DALL·E 2, Imagen, and Applications to Chemistry

Abstract digital landscape with green and blue pixelated data streams, representing data visualization and digital environments.

In the past two months, DALL·E 2 has taken over the internet. From Bart Simpson edited into Egyptian art to Donald Trump as the Lorax, text-to-image AI produces amazing results.

panda

Caption: “Panda weaving a basket made of cyclohexane”, DALL·E 2

Are these an impressive-but-gimmicky party trick? Or can these innovations be harnessed for applications in scientific domains?

Many AI methods are developed in the laboratory before seeing practical adoption. This allows for measurable improvement of algorithms before real-life application. For example, reinforcement learning algorithms that were tuned on video games are now are used for robotics. Likewise, the Transformer architecture that was developed for text (admittedly a useful application in its own right) was recently adapted into AlphaFold, a model that has now folded every protein known to science.

The backbone of text-to-image AI is a newly popular type of neural networks called “diffusion models”. These models gradually transform an image of random pixels into a high-resolution image. The DALL·E 2 (from OpenAI) and Imagen (Google) models render photorealistic images from arbitrary text descriptions.

elephant_toothpaste

Caption: “Elephant toothpaste explosion with foam in the shape of an elephant”, DALL·E 2

So how can diffusion models help chemistry?

First, we should differentiate between conditional diffusion models and unconditional diffusion models. Unconditional diffusion models generate images randomly sampled from the distribution of the training data. On the other hand, conditional diffusion models modify that generated image based on some other type of input. In the case of DALL·E 2 and Imagen, this other input is text.

Diffusion models have some constraints.
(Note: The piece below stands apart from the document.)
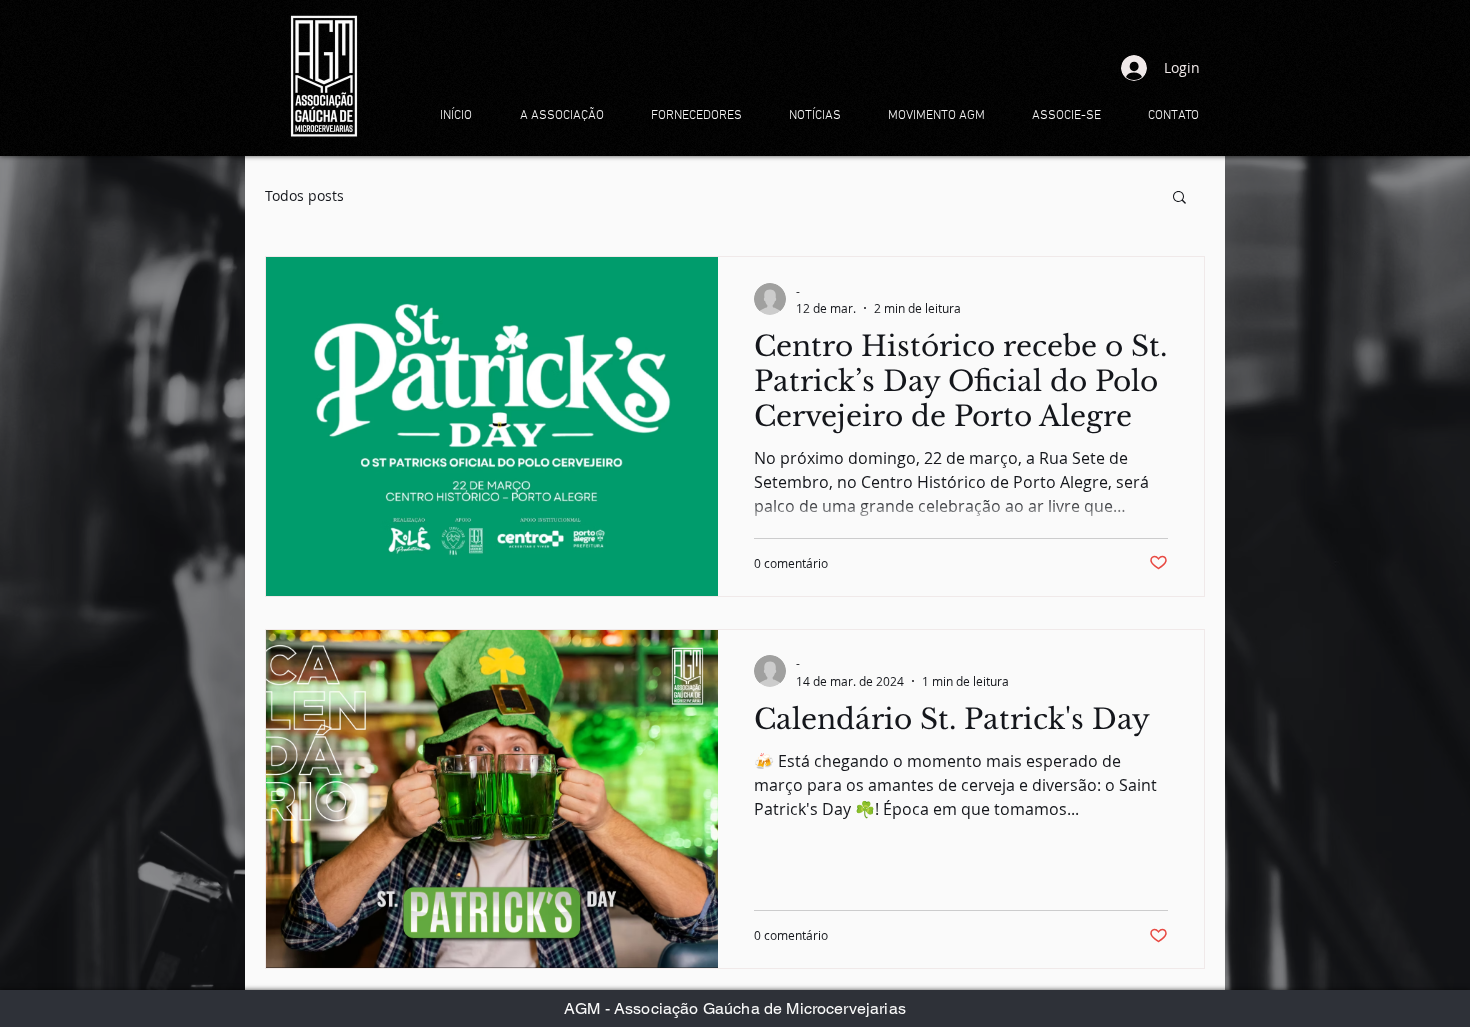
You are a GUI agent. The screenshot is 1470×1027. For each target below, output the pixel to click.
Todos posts (304, 195)
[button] (1179, 198)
The output must have a fixed size – for example, diffusion models can generate images of fixed resolution, but they cannot generate variable-length sentences. Additionally, diffusion model outputs must be continuously-valued (though it is possible to generate continuously-valued embeddings of discretely-valued data). Finally, diffusion models are generative models, meaning that they are designed for sampling from distributions. So, it makes most sense to use them when there is an interesting distribution over an output variable, as opposed to a single correct value.

What chemistry prediction problems fall within these constraints? Two recent papers predicted molecular conformers using diffusion models conditioned on molecular SMILES strings. GeoDiff predicts molecular coordinates, and Torsional Diffusion predicts molecular torsion angles. Protein structure generation also fits within this framework, as another recent paper predicts protein atom coordinates conditioned on backbone constraints.

jedi

Caption: “Jedi uses a lightsaber to slice DNA in half”, DALL·E 2

Diffusion models have the benefits of the high-fidelity samples generated by generative adversarial networks (GANs) while maintaining a simpler architecture and being easier to train. Though chemistry applications are just beginning to emerge, diffusion models have yielded state-of-the-art accuracy in molecular conformer generation and offer a promising approach for other high-dimensional sampling problems.